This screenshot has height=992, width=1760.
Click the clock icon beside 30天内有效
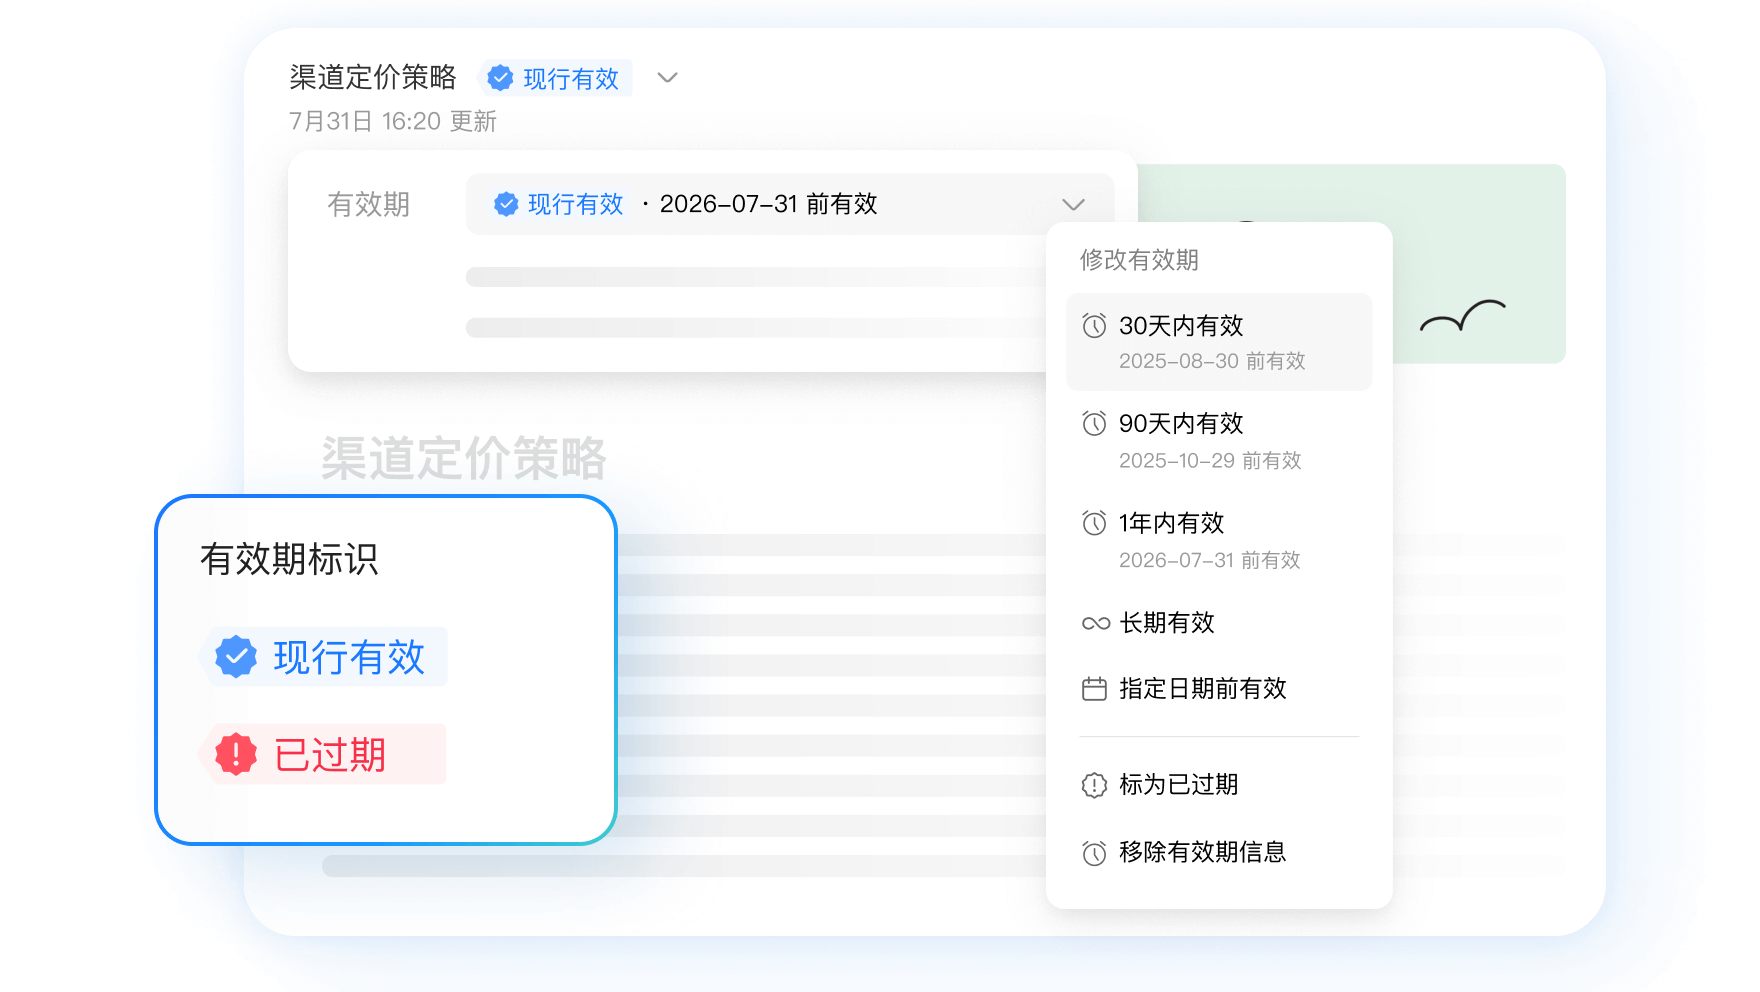click(1095, 324)
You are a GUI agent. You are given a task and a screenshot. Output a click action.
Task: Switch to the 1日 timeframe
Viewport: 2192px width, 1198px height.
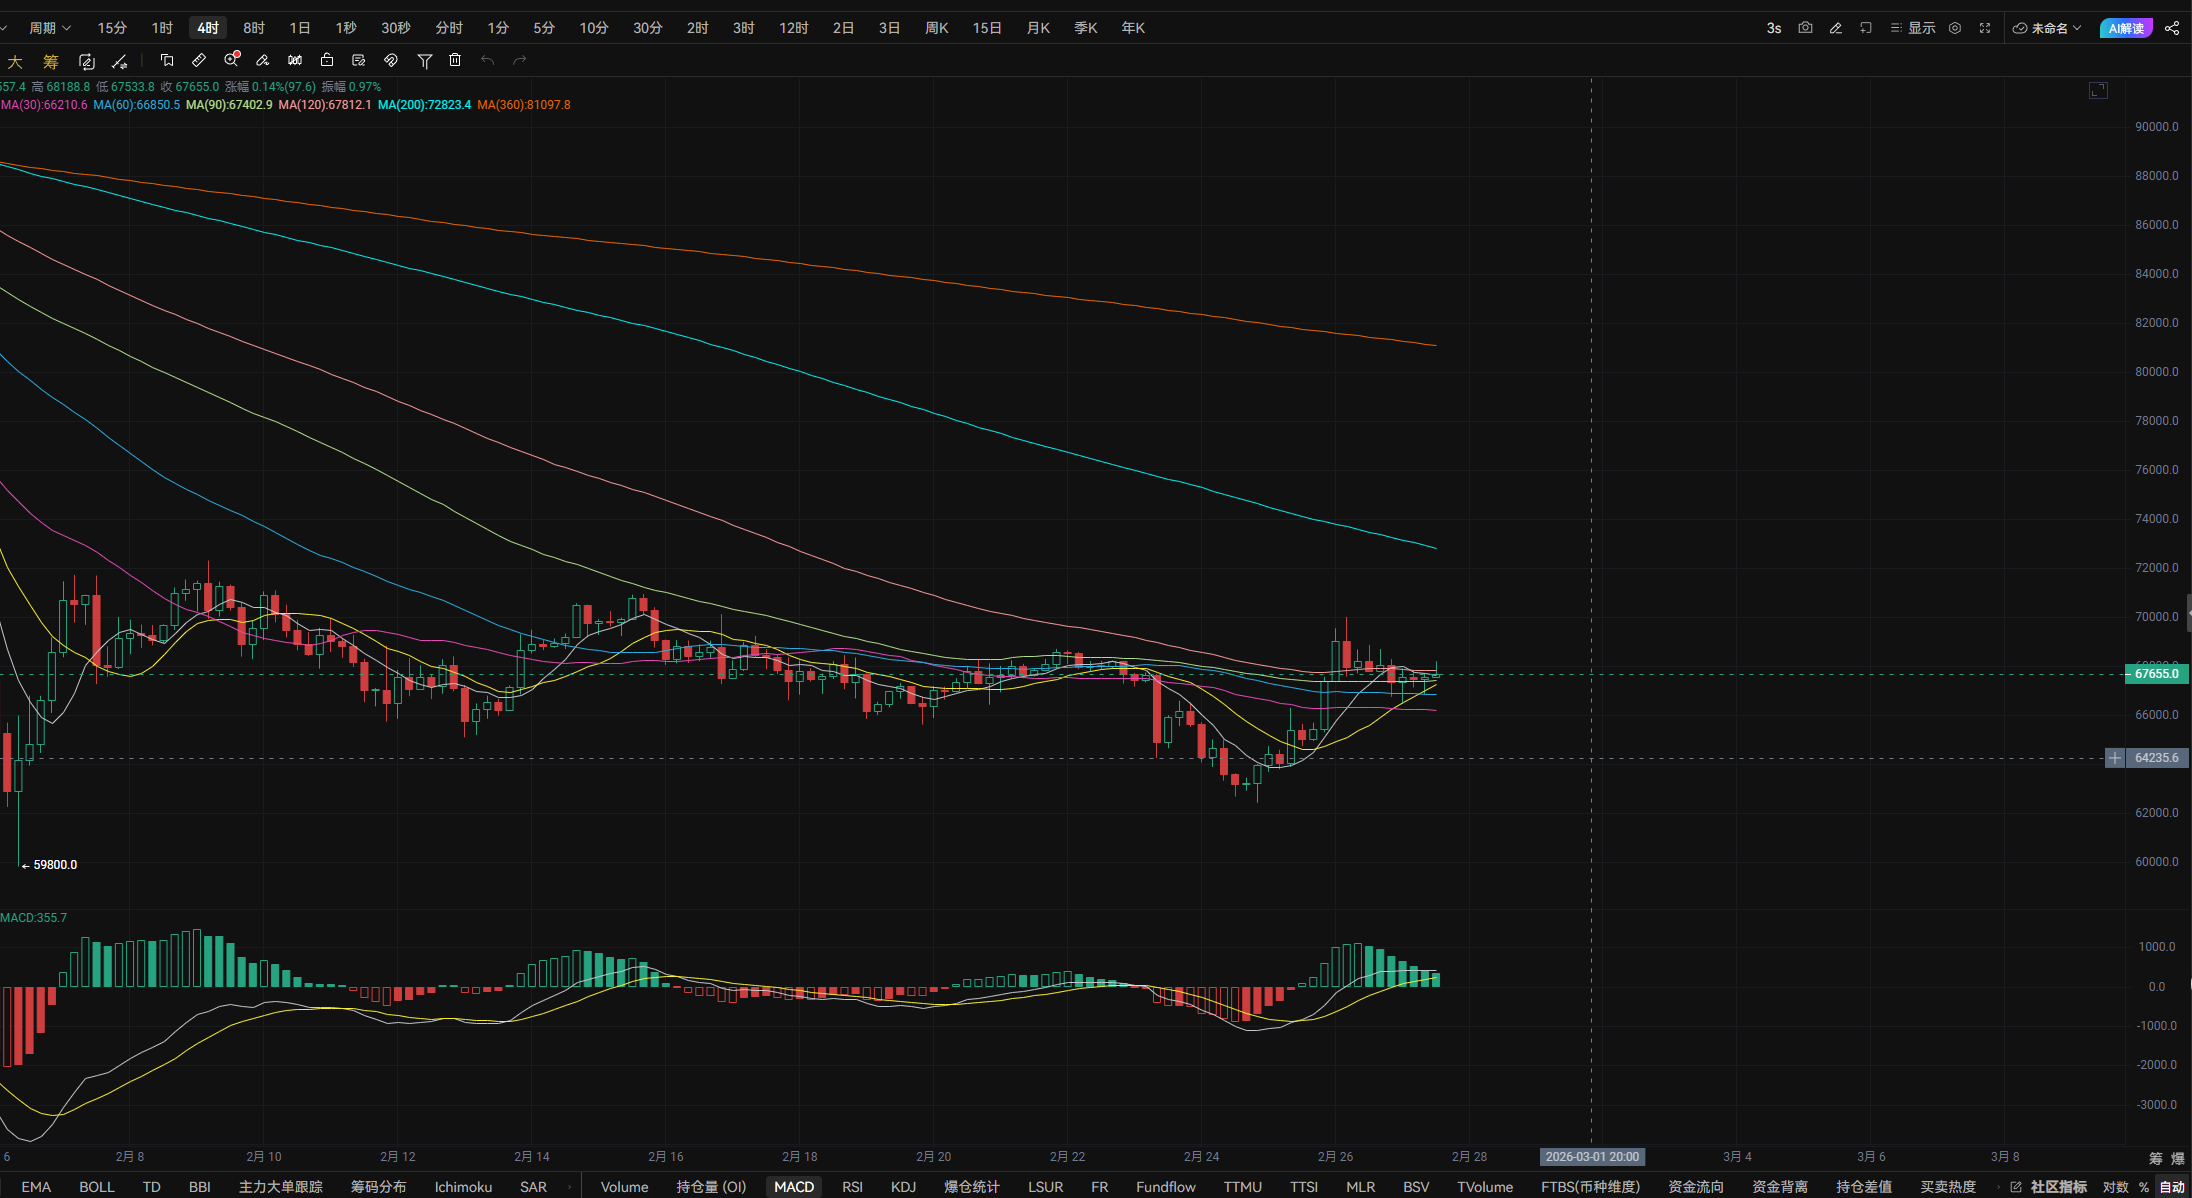pyautogui.click(x=299, y=28)
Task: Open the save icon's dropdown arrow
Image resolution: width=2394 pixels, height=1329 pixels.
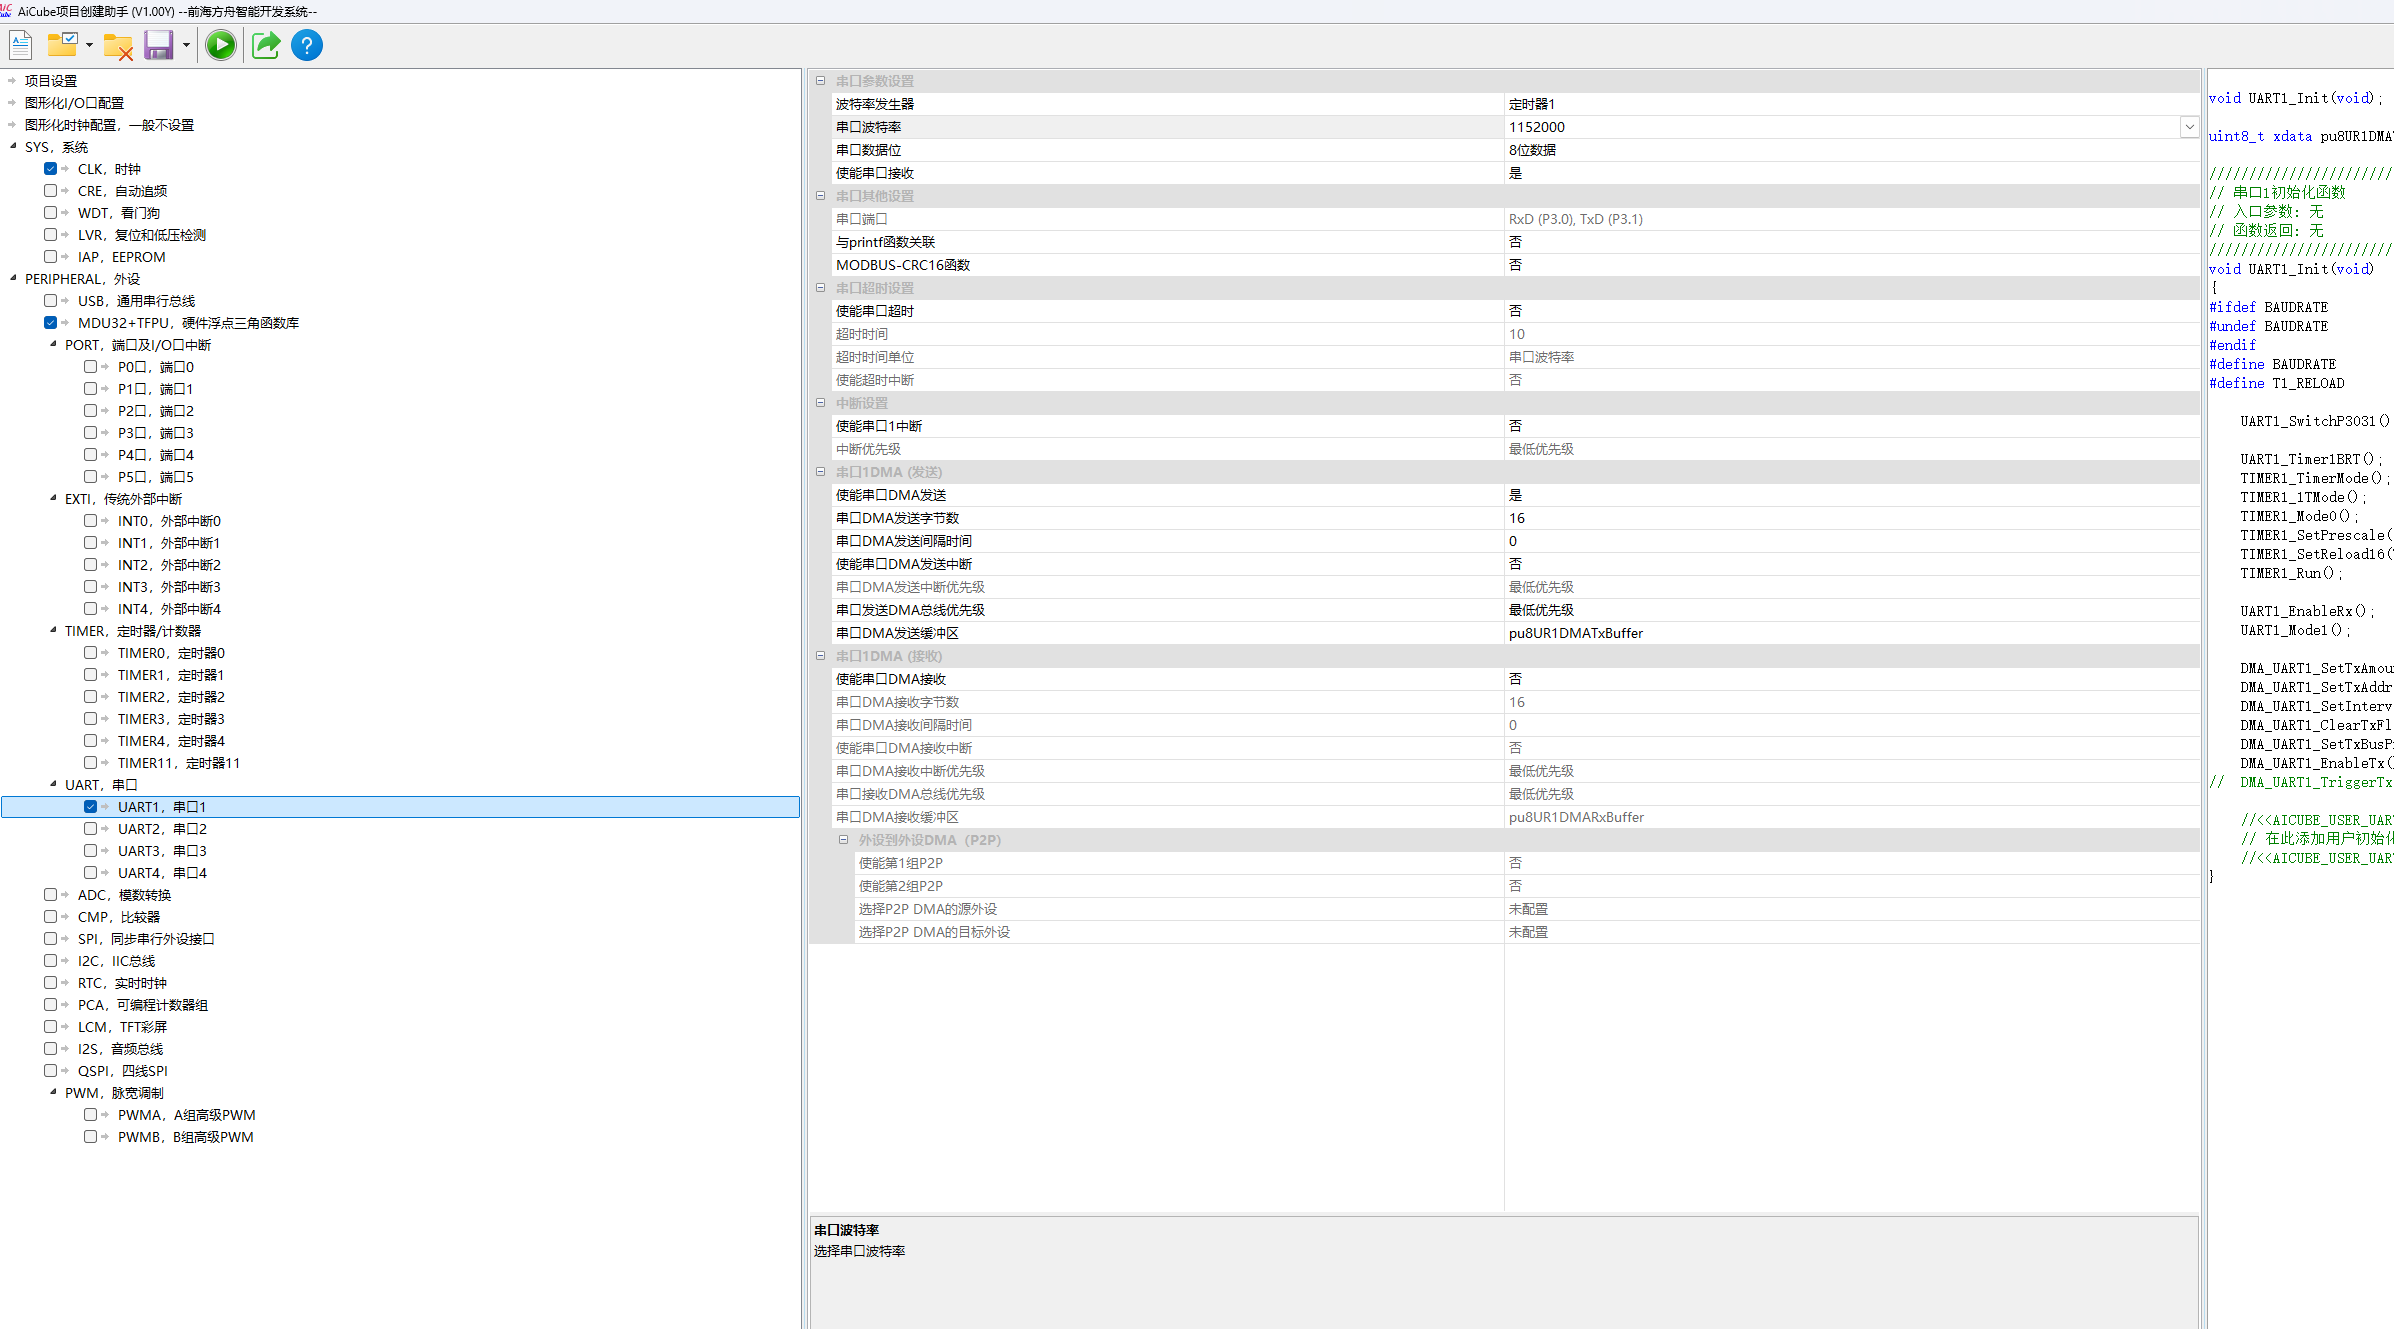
=-=-=
**WORK ORDER:**
Reply with the number of lines in the material above that contain "screenshot", and nothing more.

**COMPLETED TASK:**
2